Depois saímos todos para jantar e ouvir as histórias cativantes de James Ragan, sua vida em Hollywood (por 25 anos ele foi o diretor do departamento de Writing da University of Southern California, além de roteirista e script doctor), suas viagens internacionais como embaixador da poesia. Ele já leu nas Nações Unidas,  e para cinco chefes de estado, incluindo Mikhail Gorbachev e Vaclav Havel. Em 1985, recitou poemas ao lado de Seamus Heaney, Robert Bly e Bob Dylan no Primeiro Festival Internacional de Poesia em Moscou, para um estádio lotado, ávido por vivenciar a Perestroika. O título para este post emprestei de um discurso que ele fez na Normal University em Pequim, em 2008.

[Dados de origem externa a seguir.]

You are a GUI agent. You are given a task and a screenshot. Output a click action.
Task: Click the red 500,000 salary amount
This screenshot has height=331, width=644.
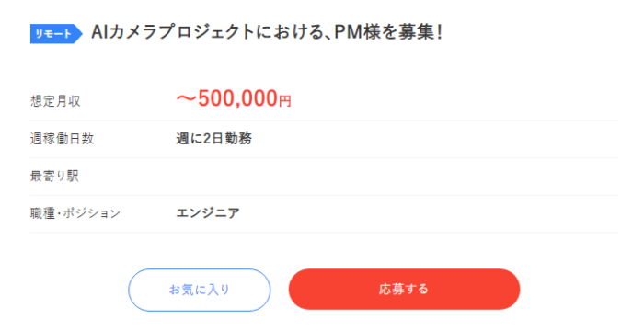coord(237,98)
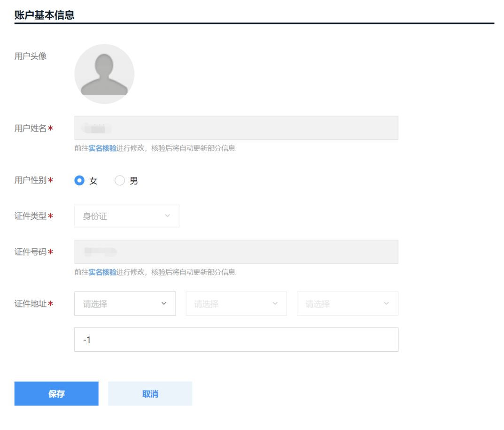Click the 证件号码 input field
504x430 pixels.
click(236, 252)
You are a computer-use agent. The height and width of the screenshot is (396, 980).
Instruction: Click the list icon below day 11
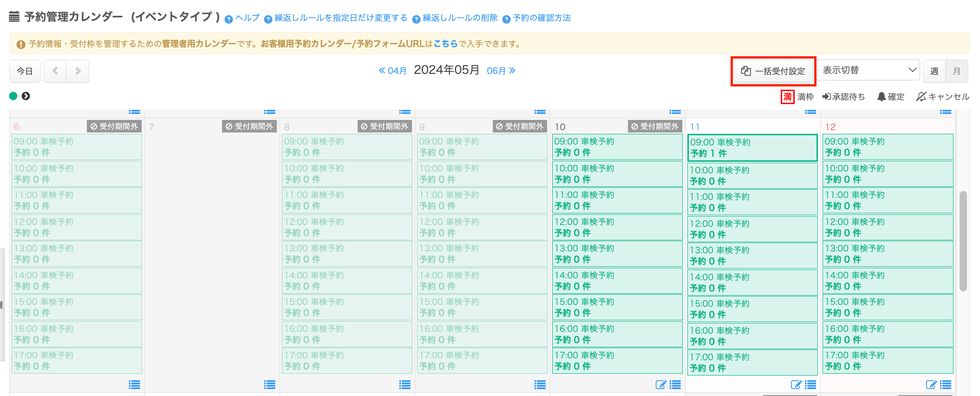point(810,384)
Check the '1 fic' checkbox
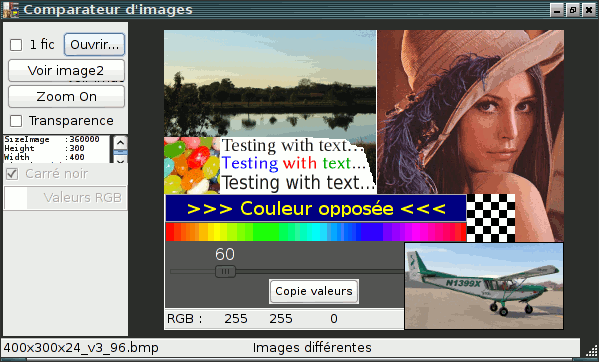Image resolution: width=599 pixels, height=362 pixels. tap(16, 45)
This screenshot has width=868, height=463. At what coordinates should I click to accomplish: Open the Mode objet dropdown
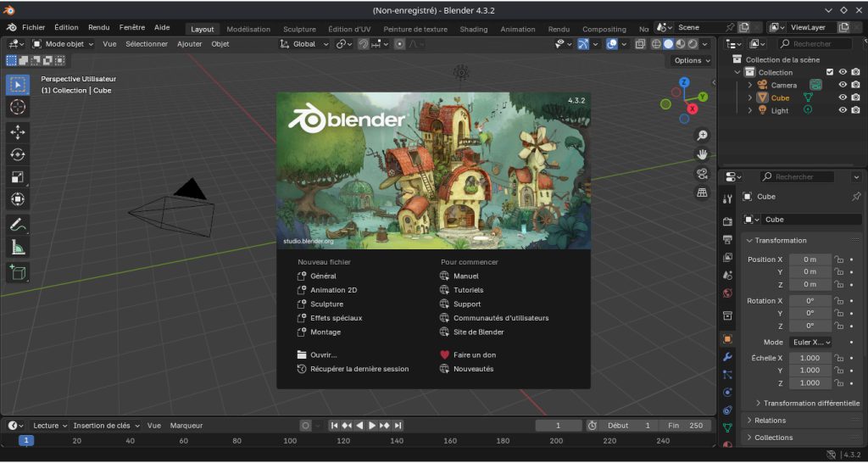(63, 44)
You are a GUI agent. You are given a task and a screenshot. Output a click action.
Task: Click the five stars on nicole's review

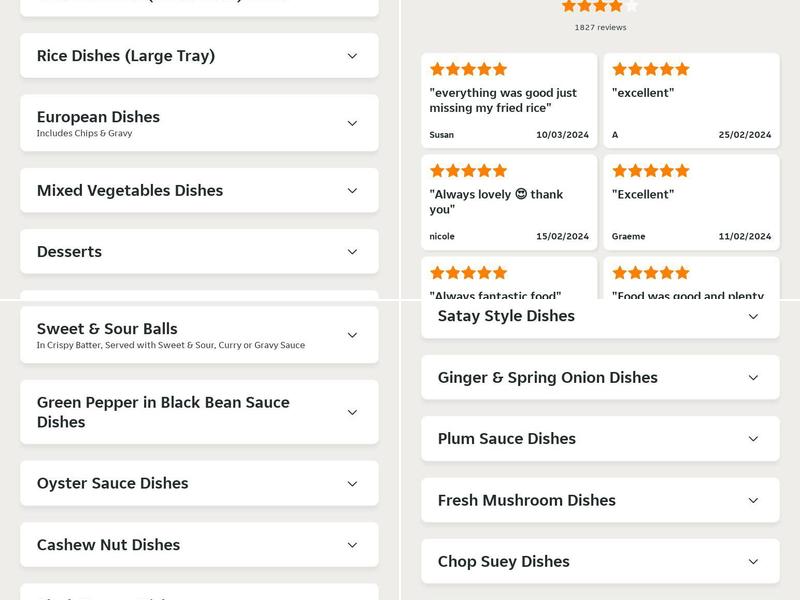pos(467,170)
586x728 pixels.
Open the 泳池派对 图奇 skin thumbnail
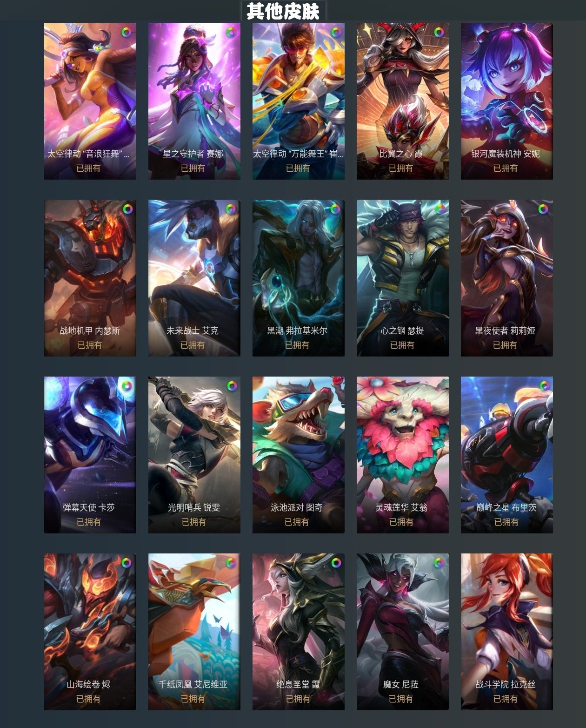(x=299, y=455)
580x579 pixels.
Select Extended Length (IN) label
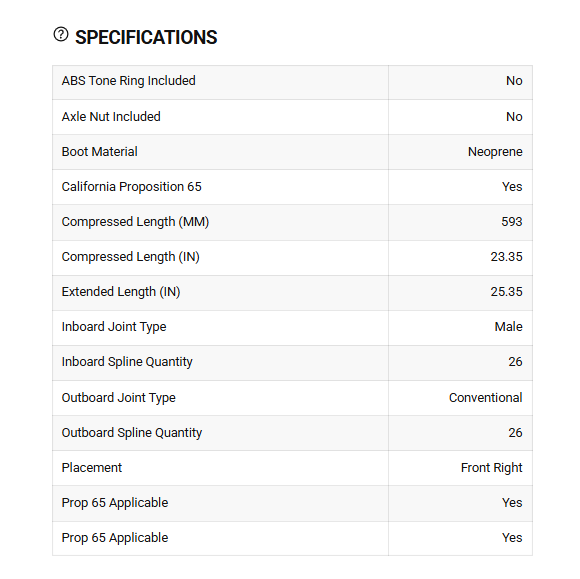coord(121,292)
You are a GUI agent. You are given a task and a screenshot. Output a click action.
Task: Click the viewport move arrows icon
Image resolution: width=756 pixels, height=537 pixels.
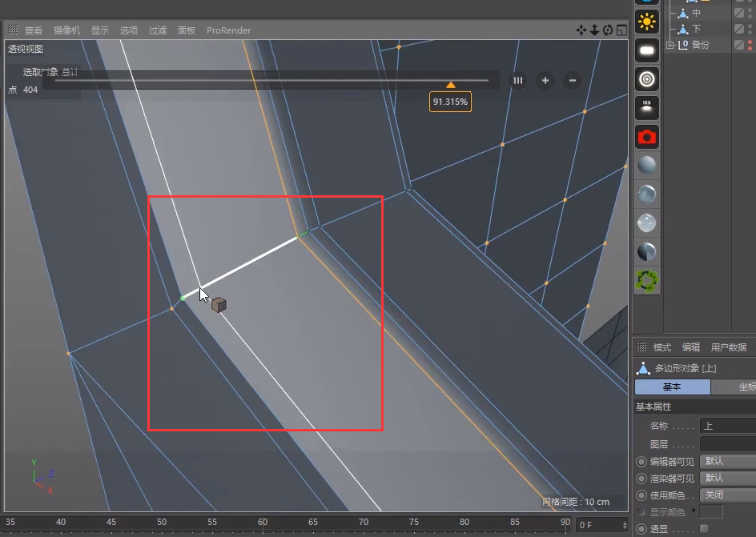tap(581, 30)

Em 2009, convidei James Ragan para vir ao Brasil, para uma palestra e leitura de poemas na Academia Internacional de Cinema, em São Paulo, para alunos de cinema, literatura e público interessado. Essa foi a segunda vez que o vi recitar – e como na primeira vez – Ragan cativou a todos com o carisma iluminado de sua poesia. Traduzi uma série de poemas dele para a ocasião, que li (após ele recitar), numa tentativa de capturar em nossa língua um pouco daquela vibração.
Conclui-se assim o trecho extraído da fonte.